- Born: Alicia Galaz Vivar December 4, 1936 Valparaíso, Chile
- Died: October 18, 2003 (aged 66) Tennessee, U.S.
- Known for: literary researcher, founder and director of the poetry magazine Tebaida

= Alicia Galaz Vivar =

Chilean poet and literary researcher

Alicia Galaz Vivar (December 4, 1936, in Valparaíso – October 18, 2003, in Tennessee) was a Chilean poet and literary researcher. She was the founder and director of the poetry magazine Tebaida.

== Biography ==
Galaz Vivar was born in Valparaíso and was a professor at the University of Chile of Arica (now the University of Tarapaca).

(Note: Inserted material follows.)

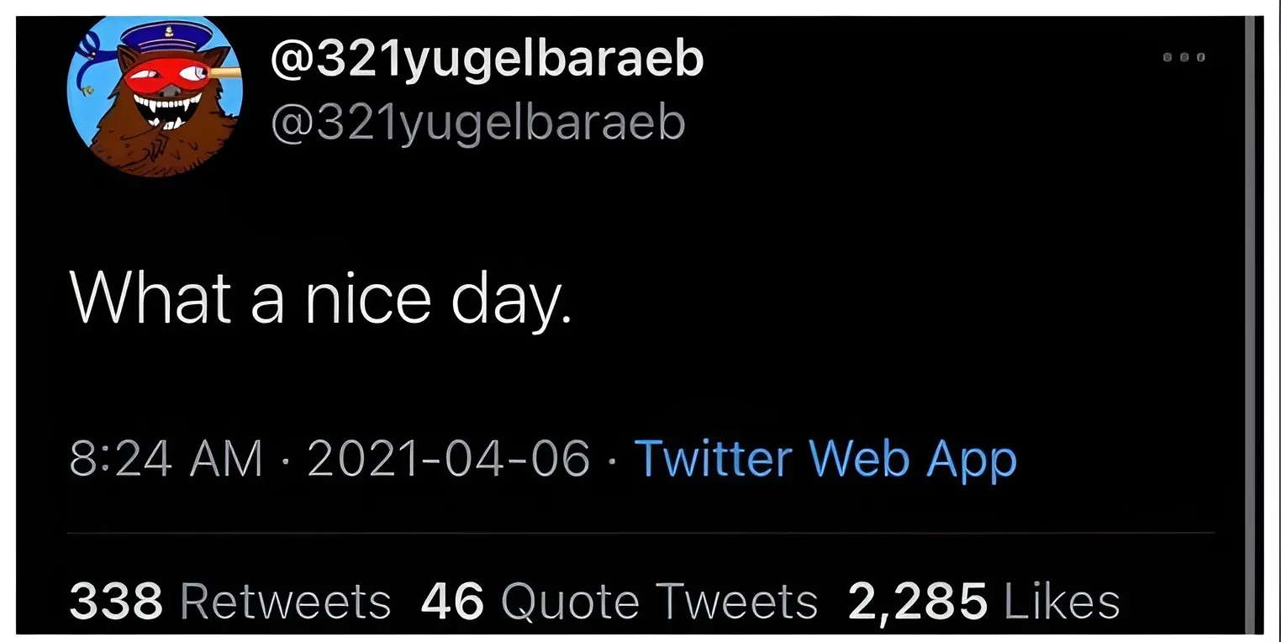Click the 338 retweet count number
The width and height of the screenshot is (1281, 642).
116,601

Along with her husband, fellow poet Oliver Welden, she became a key figure in Tebaida, a culture magazine founded in 1968. They were forced into exile in 1975 in the aftermath of the Chilean military coup of 1973.

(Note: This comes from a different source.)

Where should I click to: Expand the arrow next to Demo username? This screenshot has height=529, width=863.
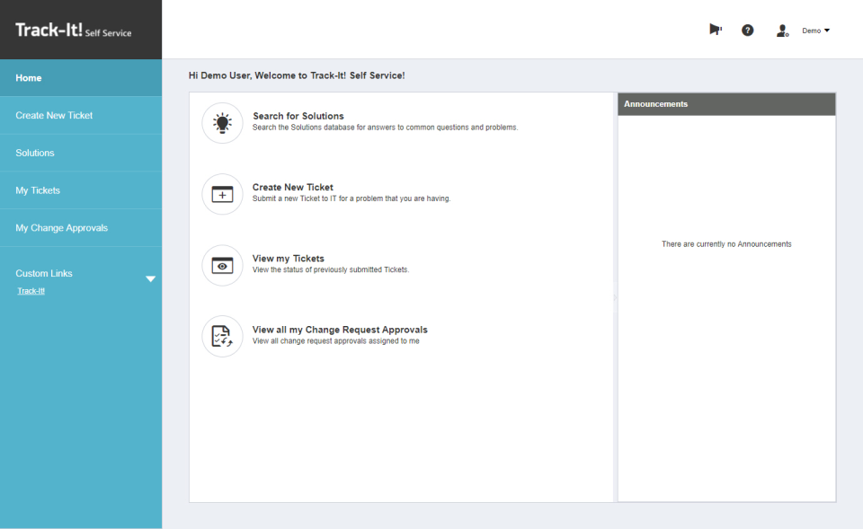coord(829,30)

She received a doctorate from the University of Alabama and taught, starting in 1989, at the University of Tennessee at Martin. She retired with the rank of professor emeritus. She died in the town of Martin at her place of residence in 2003.

== Works ==
- La fábula de Píramo y Tisbe y la interpretación burlesca de la mitología grecolatina, essay, Ediciones de la Facultad de Filosofía y Educación, de la Universidad de Chile, Santiago, 1955.
- Análisis estilístico de la fábula de Píramo y Tisbe, de don Luis de Góngora, essay, Ediciones de la Universidad de Chile, Santiago, 1958.
- Antología anotada de Luis de Góngora, Editorial Universitaria, Santiago, 1961.
- Antología de romances, letrillas y sonetos de Luis de Góngora, Editorial Universitaria, Santiago, 1962 (reissued: Renacimiento, Santiago, 1970).
- Jaula gruesa para el animal hembra, poems, Ediciones Mimbre-Tebaida, Arica, 1972.
- Oficio de mudanza, poems, Editorial Betania, Madrid, 1987.
- Alta Marea: Introvisión crítica en ocho voces latinoamericanas, essay, Editorial Betania, Madrid, 1988.
- Señas distantes de lo preferido, poems, Ediciones LAR, Concepción, 1990.